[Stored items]
※ ※ ※

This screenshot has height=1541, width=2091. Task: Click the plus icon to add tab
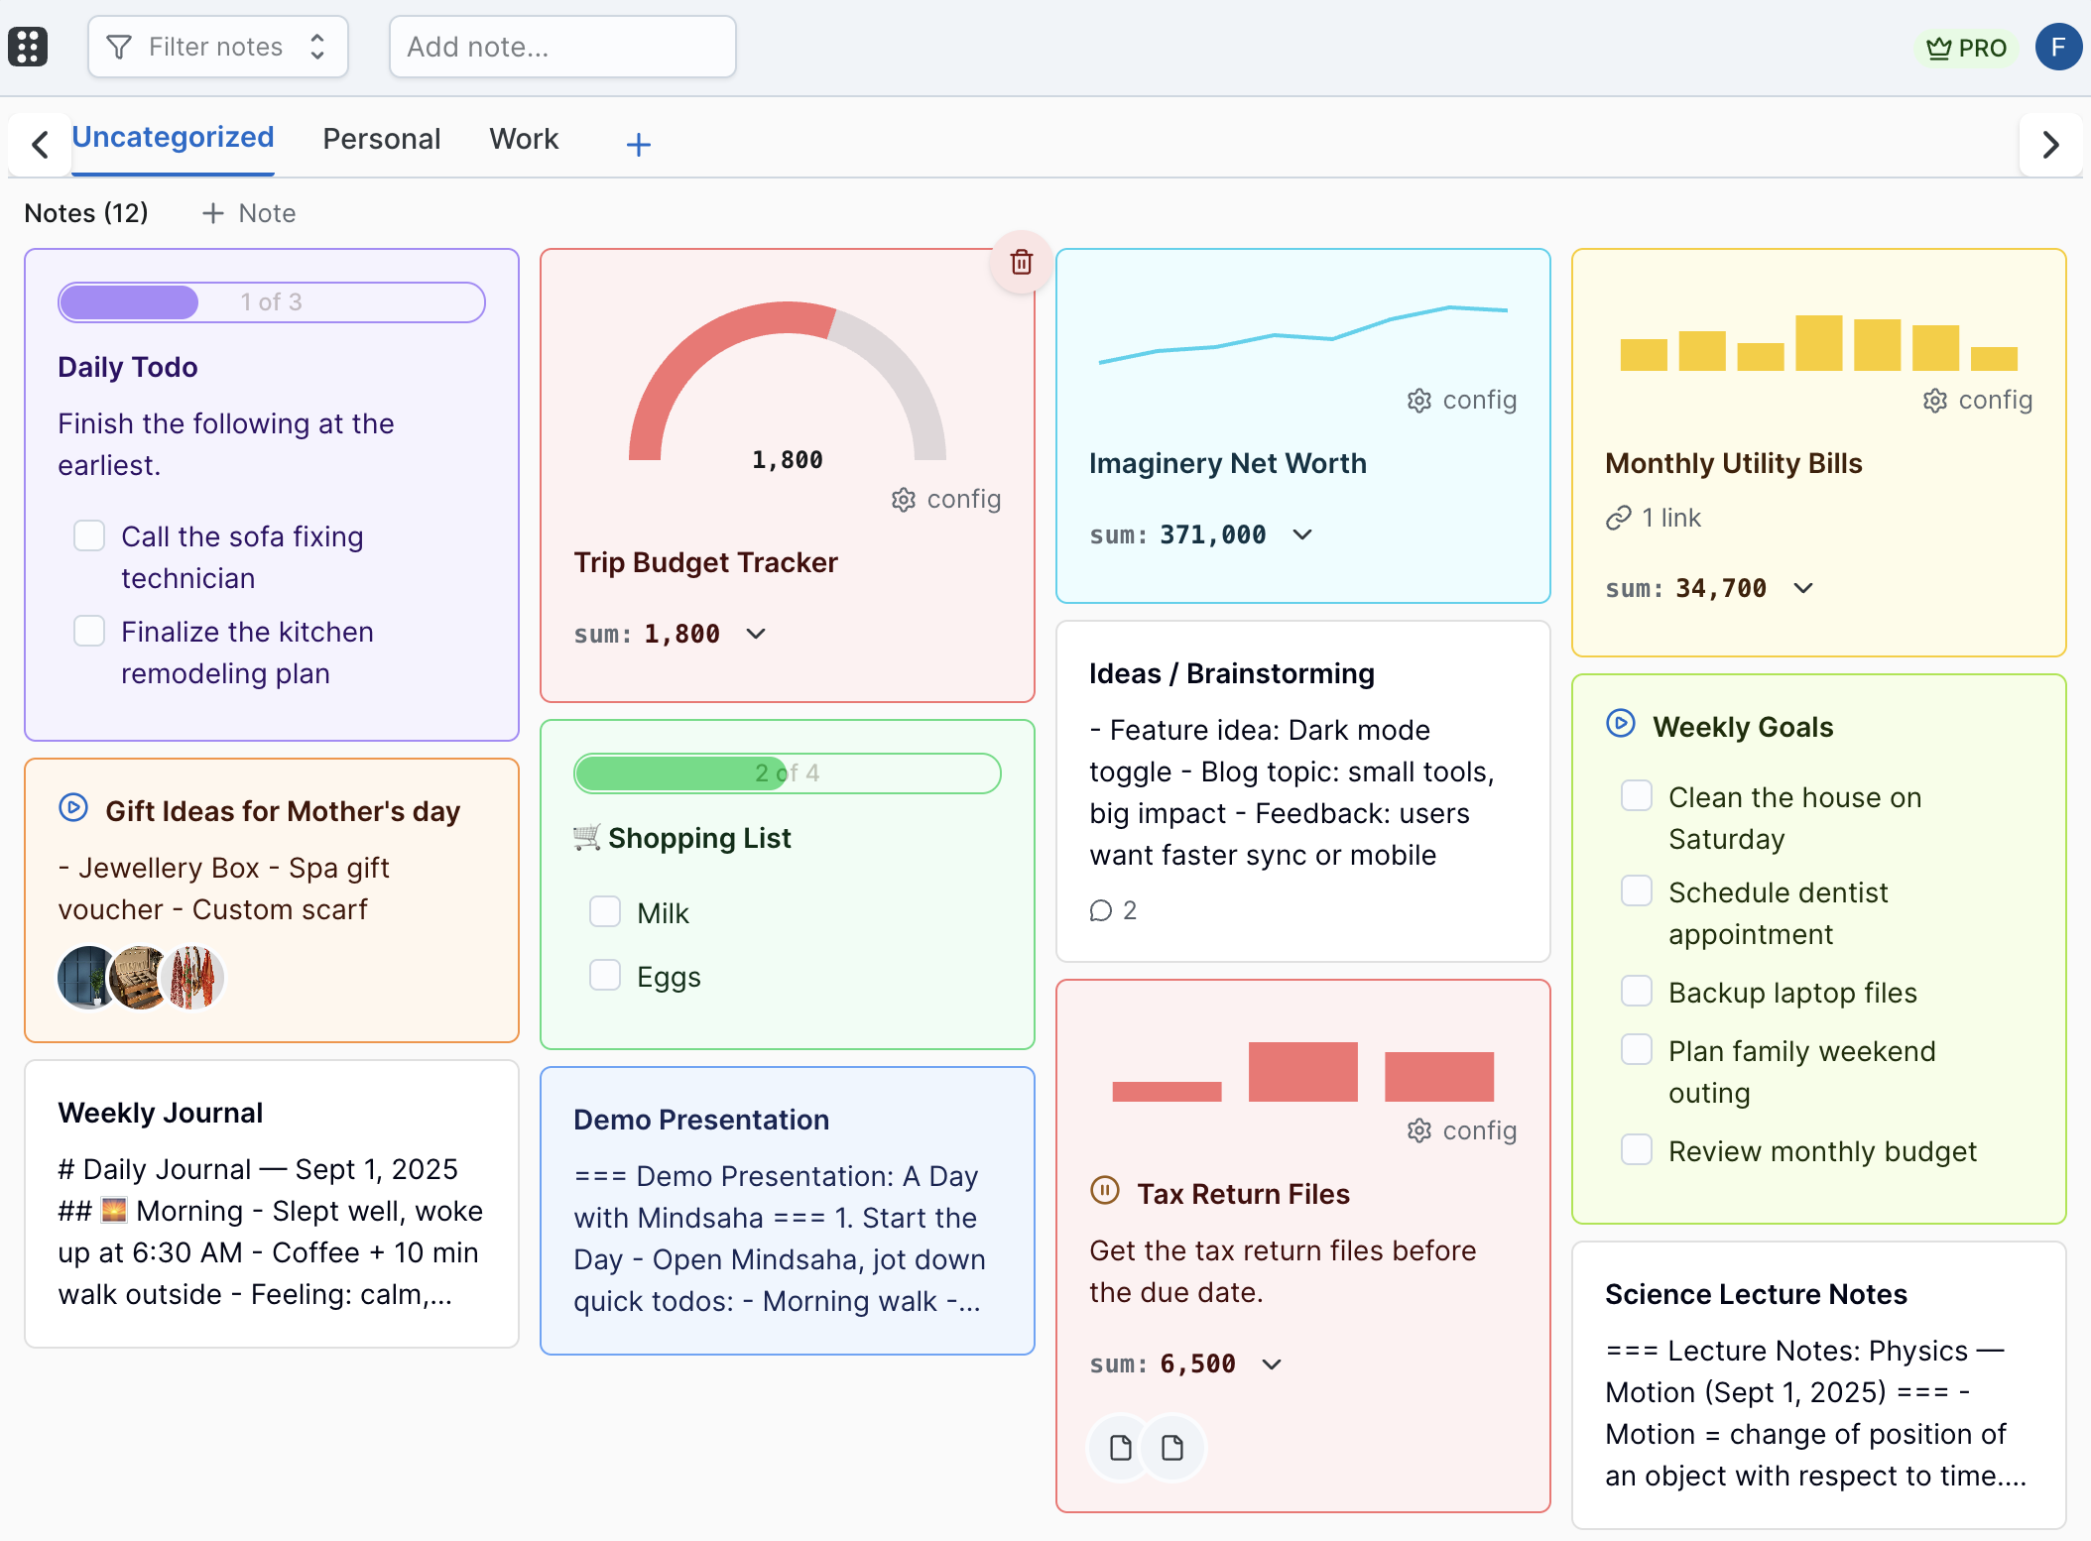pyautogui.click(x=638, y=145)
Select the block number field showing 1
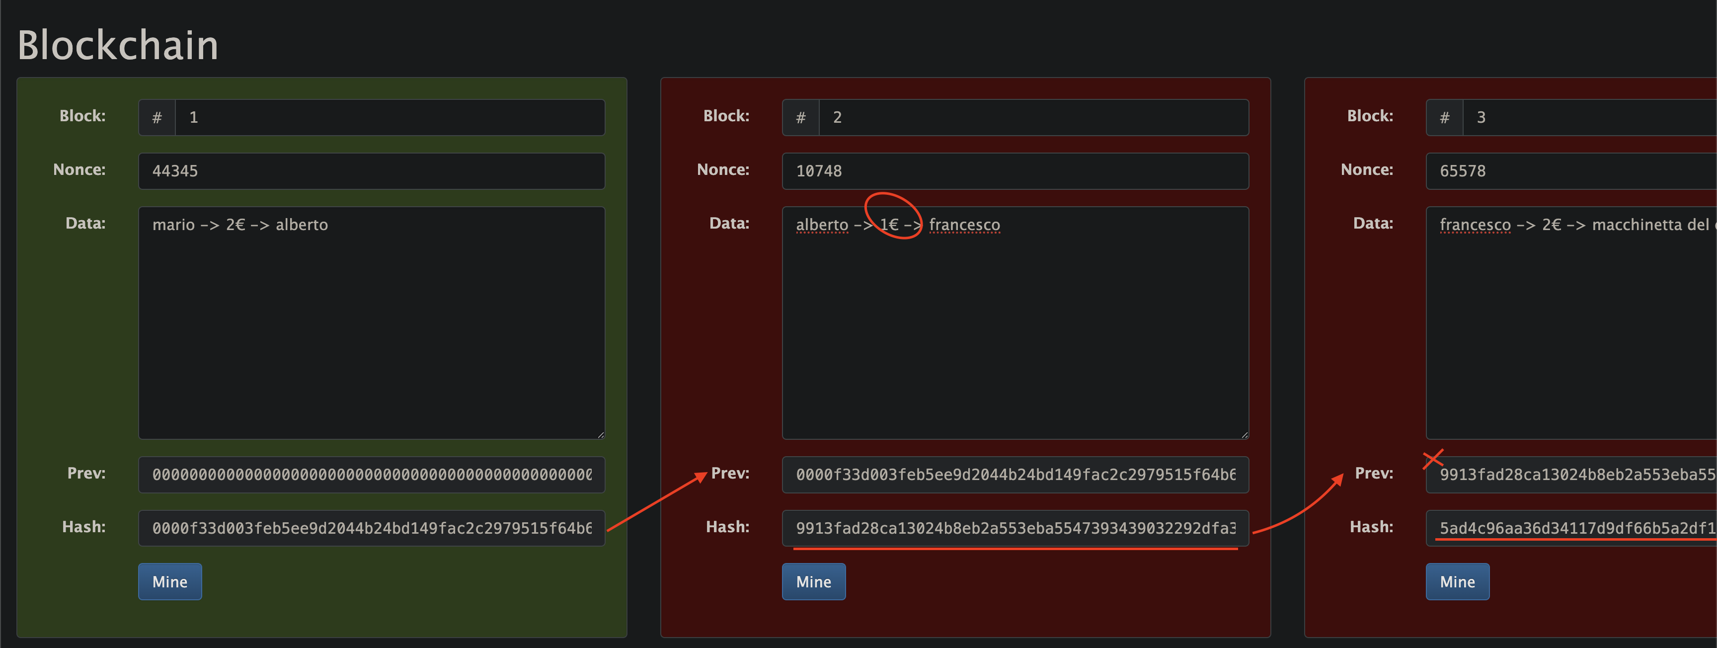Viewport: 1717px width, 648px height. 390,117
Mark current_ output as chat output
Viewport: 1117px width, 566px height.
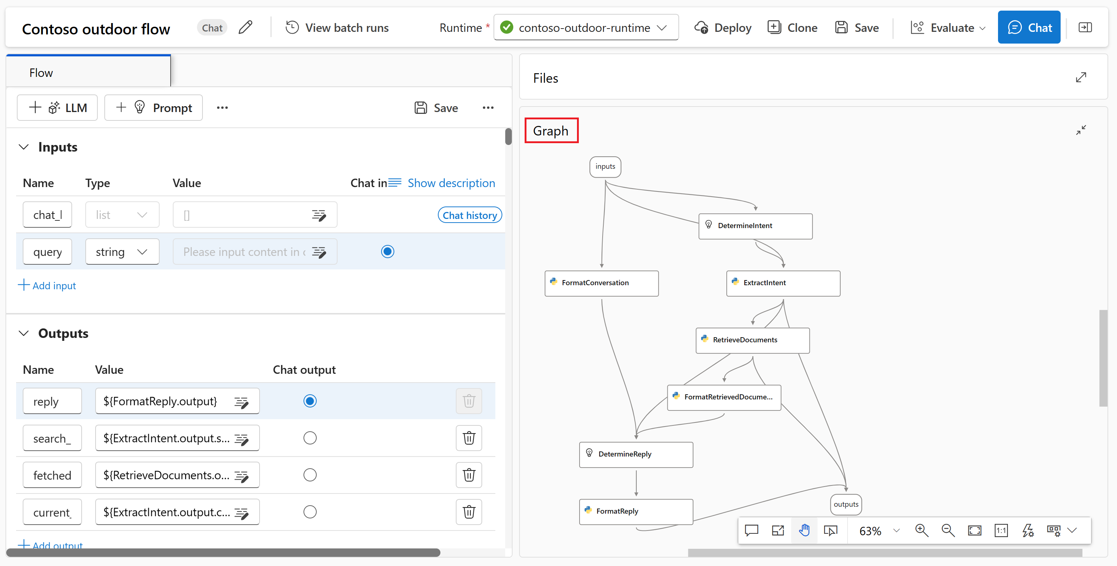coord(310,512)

※ ※ ※

Task directions: In your copy, include no pictures; print every line above exactly.

Answer for this exercise:
This screenshot has height=1541, width=2091. Task: Click the plus icon to add tab
pyautogui.click(x=638, y=145)
Select the block number field showing 1
Viewport: 1717px width, 648px height. 390,117
Mark current_ output as chat output
Viewport: 1117px width, 566px height.
coord(310,512)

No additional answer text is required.